What is required -> Excluding pictures, give the entries again exactly as they appear.

Available data ->
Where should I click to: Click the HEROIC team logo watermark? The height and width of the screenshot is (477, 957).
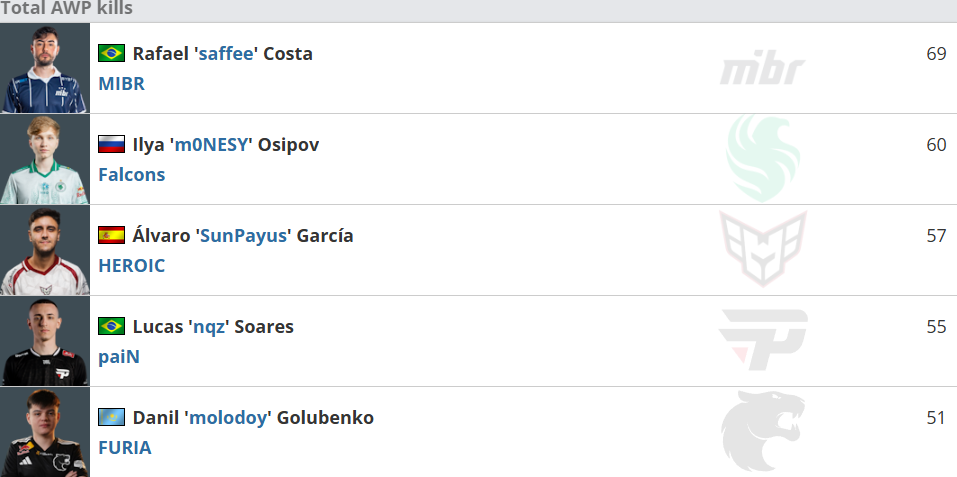762,249
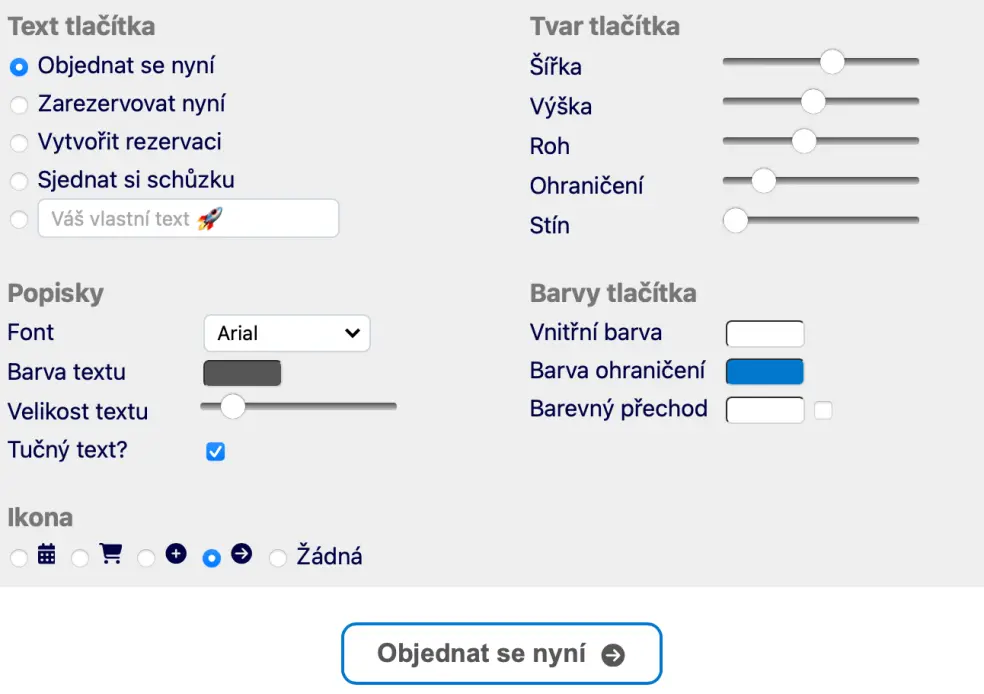This screenshot has width=984, height=694.
Task: Choose the "Žádná" icon option
Action: coord(278,558)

Output of the task ->
Where should I click to: Click the HEROIC team logo watermark? The height and width of the screenshot is (477, 957).
762,249
This screenshot has width=984, height=694.
Task: Choose the "Žádná" icon option
Action: coord(278,558)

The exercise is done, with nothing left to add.